The Hierarchy of Earning Profit
The joke has been around for years:
Step 1: Big idea
Step 2: ?
Step 3: Profit!
Business is so much fun when you dream this way. But the reality, as Elon Musk eloquently put it, is that running a company “is like eating glass and staring into the abyss of death.”
How businesses go from sales to profit is taught through the income statement – start with revenue, subtract all costs and taxes, and finish with a bottom line of profit.
This is great for accounting, but it just shows whether a company went from Step 1 to Step 3, not what it took to get there – the glass-eating of Step 2.
No matter the business, there is a hierarchy of steps necessary to earning a profit. It’s like a qualitative income statement.
Here’s how I think of it. All of these steps have to be completed before sustainable profit becomes reality:
These steps have to be checked off sequentially – each box doesn’t matter until the one above it is completed.
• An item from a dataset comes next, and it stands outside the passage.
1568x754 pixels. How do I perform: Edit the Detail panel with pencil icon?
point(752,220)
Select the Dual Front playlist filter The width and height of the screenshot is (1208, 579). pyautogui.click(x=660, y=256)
If your product isn’t priced competitively, it doesn’t matter how cool your office is or how much free food you offer employees. A cheap product with no competition that checks all the regulatory boxes doesn’t matter if it’s not solving a legitimate problem that customers can’t solve themselves. And no business plan is worth the paper it’s written on without a willingness to constantly adapt.
People – especially really smart people – have a tendency to attempt solving big problems (like earning a profit) without first solving more basic ones (like how you’ll get there). This is why the “Step 1, Step 3” joke resonates. And it’s why understanding the hierarchy of earning profit is so important.